Angriffe werden erwartet
Solche Attacken sind nichts Neues. Bereits im vergangenen Juni wurde die Bundesverwaltung mit DDoS-Angriffen überhäuft, als der ukrainische Präsidenten Wolodimir Selenskyj in einer Videokonferenz zum Schweizer Parlament sprach. Gleiches geschah dann auch im Januar, als das Staatsoberhaupt ans World Economic Forum (WEF) in Davos kam. Das Bundesamt für Cybersicherheit war aber entsprechend darauf vorbereitet.
Die Angriffe lösten ein riesiges mediales Echo aus, zu gravierenden Störungen kam es allerdings nicht. Bei der Präsentation des ersten Halbjahresberichts des Bacs sagte Direktor Florian Schütz dann auch, dass diese DDoS-Angriffe zwar äussert medienwirksam waren, Fälle wie Xplain für die Schweiz aber viel schlimmer seien. Dabei störte er sich daran, dass in der Berichterstattung "vor allem das Narrativ der Angreifer übernommen wurde".
Trotzdem Vorsicht geboten
Grünen-Nationalrat Gerhard Andrey ist zuversichtlich, dass die Friedenskonferenz nicht grundlegend gestört werden dürfte. "Die Schweiz hat mit hochkarätigen internationalen Konferenzen viel Erfahrung", sagte er gegenüber der 'NZZ am Sonntag'. "Ich gehe davon aus, dass die Abwehr funktioniert." Franz Grüter, SVP-Aussenpolitiker, mahnte die Teilnehmenden trotzdem zur Vorsicht: "Ich würde mich auf dem Bürgenstock nicht in ein öffentliches Wlan einwählen."
Derweil versucht Russland, die Vorbereitungen für die Friedenskonferenz auch anderweitig zu stören. So wurde unter anderem ein Papier geleakt, das die Abschlusserklärung der Konferenz zeigen soll. Gleichzeitig liess der Kreml offenbar Gerüchte streuen, dass Wladimir Putin bereit sei, über einen Waffenstillstand in der Ukraine zu verhandeln.
Auch Europa im Visier
Nicht nur in der Schweiz wächst die Angst vor russischen Cyberangriffen. Auch in der EU breitet sich kurz vor der Europawahl die Sorge vor russischer Beeinflussung aus. Es gibt Cyberattacken auf Einrichtungen der EU-Länder, prorussische Internetplattformen sollen Propaganda in der EU verbreiten und sogar von Geldzahlungen an europäische Politiker ist die Rede.
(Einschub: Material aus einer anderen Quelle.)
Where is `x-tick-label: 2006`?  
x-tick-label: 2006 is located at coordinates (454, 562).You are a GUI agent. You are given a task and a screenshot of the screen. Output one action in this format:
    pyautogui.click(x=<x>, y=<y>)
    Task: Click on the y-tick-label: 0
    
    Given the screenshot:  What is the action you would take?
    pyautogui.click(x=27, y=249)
Lea Frühwirth forscht beim Center für Monitoring, Analyse und Strategie (Cemas) in Berlin zu dem Thema Wahlbeeinflussung. Ihr zufolge fällt Russland seit Jahren mit illegitimer Einflussnahme auf – beispielsweise durch Desinformationskampagnen mit gefälschten Medienseiten, die über Werbeanzeigen und nicht authentische Accounts verbreitet werden.
Lea Frühwirth. Foto: Cemas
EU-Wahl als Ziel
"Die Wahl zum Europäischen Parlament Anfang Juni ist ein erwartbares Ziel für solche Einflussversuche", sagt sie. Typische Beispiele seien die Diskreditierung von Parteien sowie Politikern und Politikerinnen oder das Säen von Misstrauen gegenüber der Legitimität des Wahlprozesses.
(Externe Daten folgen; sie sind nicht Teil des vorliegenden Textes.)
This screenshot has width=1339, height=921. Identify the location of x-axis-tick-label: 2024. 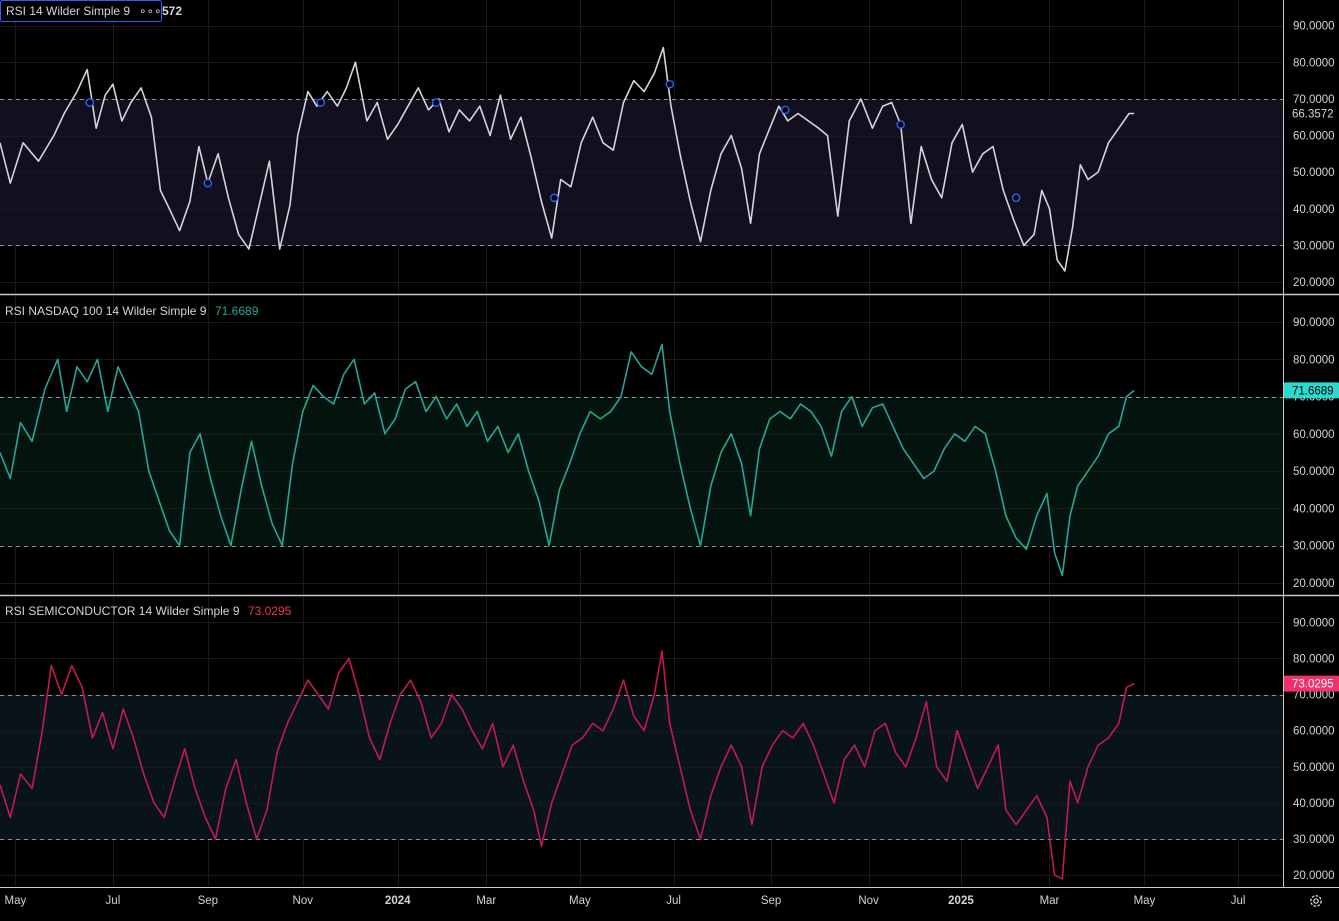
(398, 901).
Nach Angaben der Expertin mischt sich Russland nicht nur bei Wahlen ein. Solche Kampagnen seien eher eine Art Grundrauschen, sagt Frühwirth. Zu bestimmten Anlässen oder um polarisierende Debatte noch einmal anzuheizen, nehme das dann noch einmal zu.
Bestes Beispiel dafür ist der russische Angriffskrieg gegen die Ukraine. Die East Stratcom Task Force, die zum diplomatischen Dienst der EU gehört, berichtet, dass Desinformationsfälle, die die Ukraine ins Visier nehmen, mehr als 40% aller Fälle in ihrer Datenbank ausmachen.
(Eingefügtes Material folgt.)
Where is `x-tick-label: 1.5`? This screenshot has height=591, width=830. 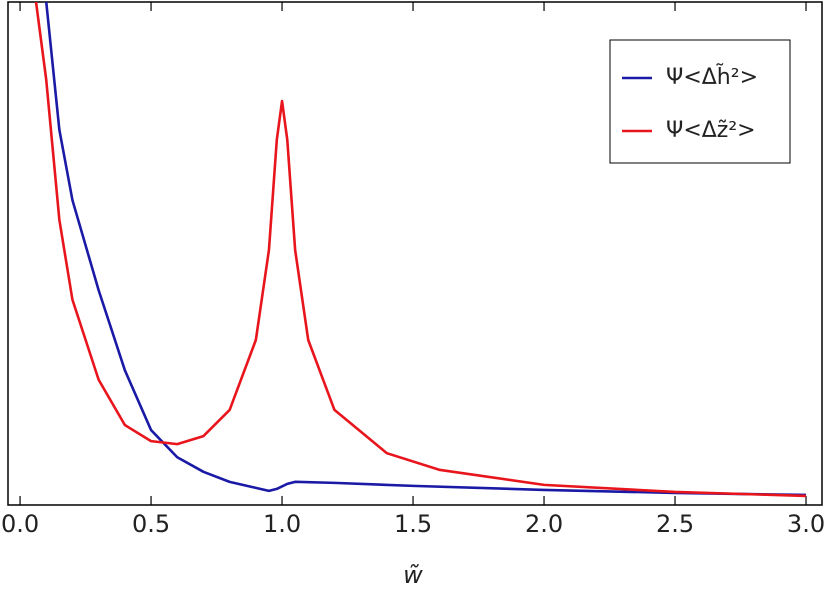
x-tick-label: 1.5 is located at coordinates (413, 524).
Cyberangriffe auf Parteien und Unternehmen
Doch der russische Einfluss geht über Desinformationskampagnen hinaus. Bei den Cyberangriffen auf die Sozialdemokratische Partei Deutschlands (SPD) und deutsche Unternehmen aus den Bereichen Logistik, Rüstung, Luft- und Raumfahrt und IT-Dienstleistungen benannte Aussenministerin Annalena Baerbock den russischen Advanced Persistent Threat 28 (APT28) als Täter.
Nicht nur Deutschland ist in Russlands Visier: Laut EU waren zuvor bereits andere staatliche Institutionen, Agenturen und Einrichtungen in den Mitgliedstaaten, darunter in Polen, Litauen, der Slowakei und Schweden, vom gleichen Bedrohungsakteur angegriffen worden.